* [Text segment]:
------------------------------------------------

UNAIDS Releases Book about HIV for Children
It is important for children to learn about and understand every pivotal moment they might encounter during their development. For many U.S. children, this includes going to the bathroom, learning proper manners and going through the strife of puberty. Unfortunately, many children across the globe are also fated to encounter HIV as a major factor in their lives.
Thankfully, UNAIDS and the United Nations World Tourism Organization’s (UNTWO) Sustainable Tourism for Eliminating Poverty have released an innovative book about HIV for children. The book aims to educate African schoolchildren and eliminate the stigma surrounding HIV in the hopes that community understanding will pave the way for better treatment for those affected.
Titled “The Bravest Boy I Know,” the story surrounds a girl called Kayla and an HIV-positive boy named Kendi. The story shows the carefree and happy lifestyle of Kendi, who is determined to overcome his affliction with the praise of Kayla who refers to him as “the bravest boy I know.”
Accompanied by beautiful illustrations, the book inspires children with HIV to persist with positive attitudes toward a fulfilling life despite what may seem as an end-all diagnosis. It will also teach countless African youths to accept and help their peers in need rather than scare away or even ostracize them due to misinformed beliefs.

------------------------------------------------

* [Supplied data]:
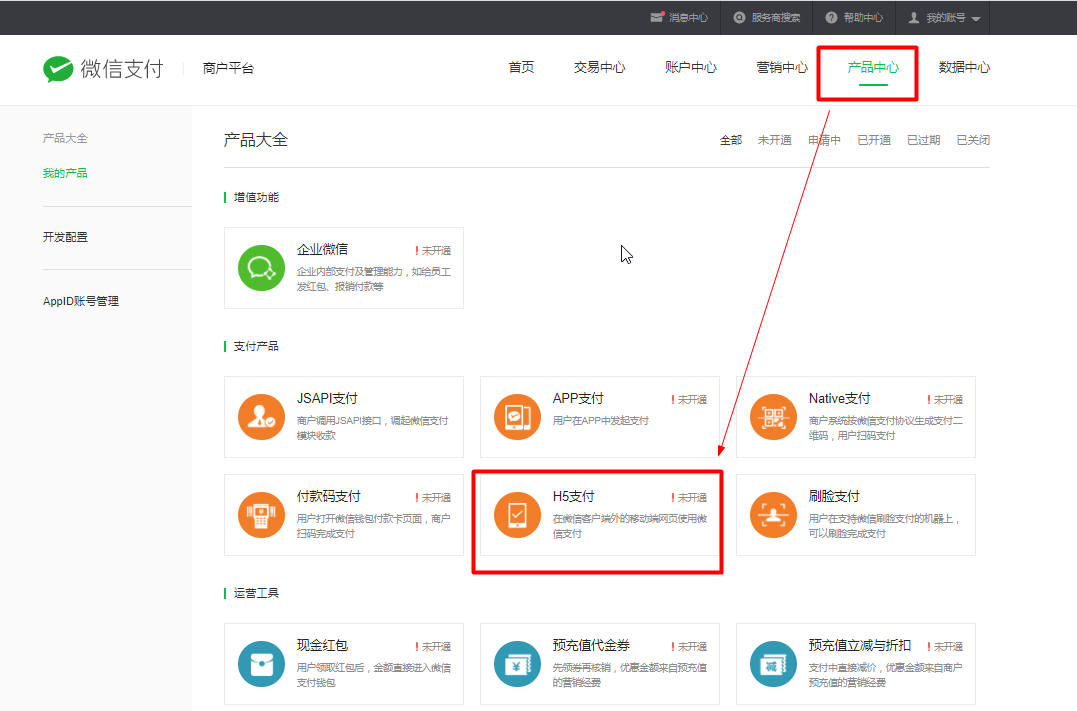1077x711 pixels.
Task: Expand the 我的账号 dropdown menu
Action: pos(943,18)
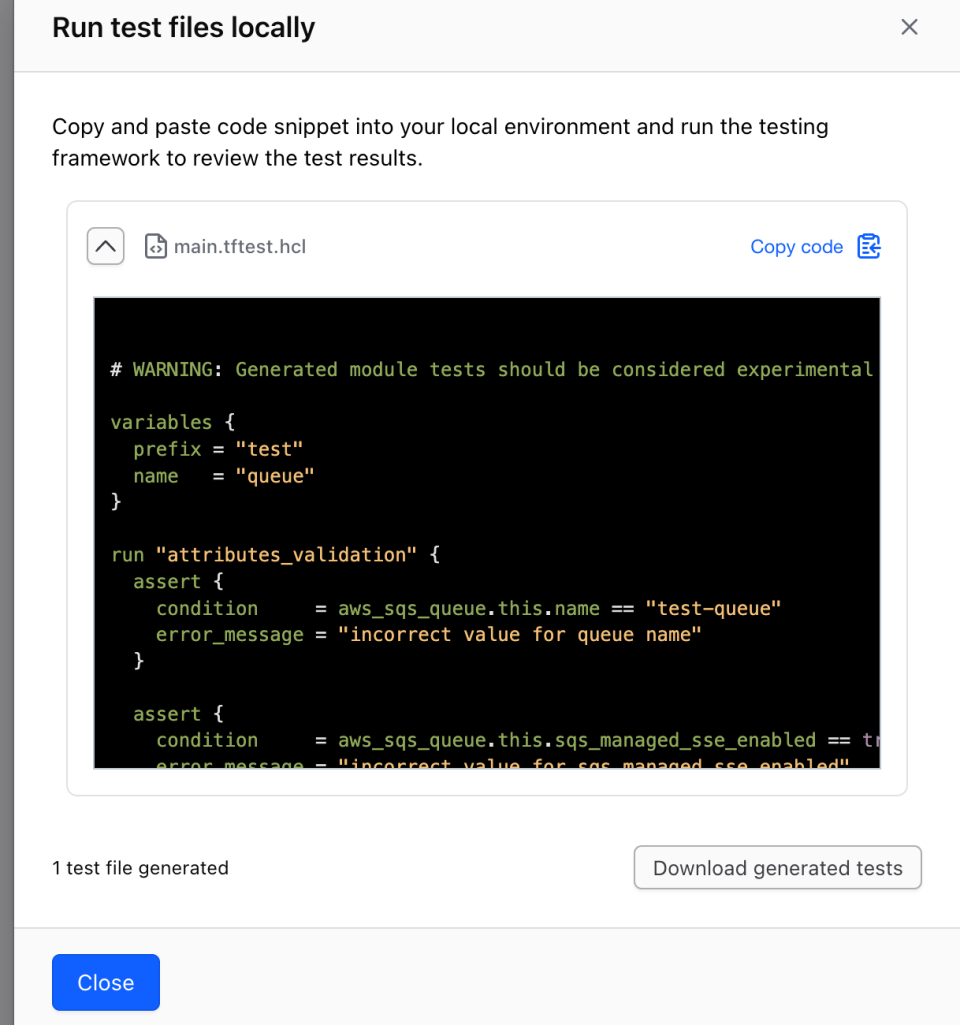Collapse the code snippet using the chevron button
This screenshot has height=1025, width=960.
(105, 246)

------------------------------------------------

* [What to do]:
- a) Transcribe the passage from the article on the UNAIDS children's book about HIV, beginning at the words "Thankfully, UNAIDS and" and stopping after the words "for those affected.".
- b) According to the article on the UNAIDS children's book about HIV, what is the book titled?

* [Outputs in order]:
- a)
Thankfully, UNAIDS and the United Nations World Tourism Organization’s (UNTWO) Sustainable Tourism for Eliminating Poverty have released an innovative book about HIV for children. The book aims to educate African schoolchildren and eliminate the stigma surrounding HIV in the hopes that community understanding will pave the way for better treatment for those affected.

- b) "The Bravest Boy I Know"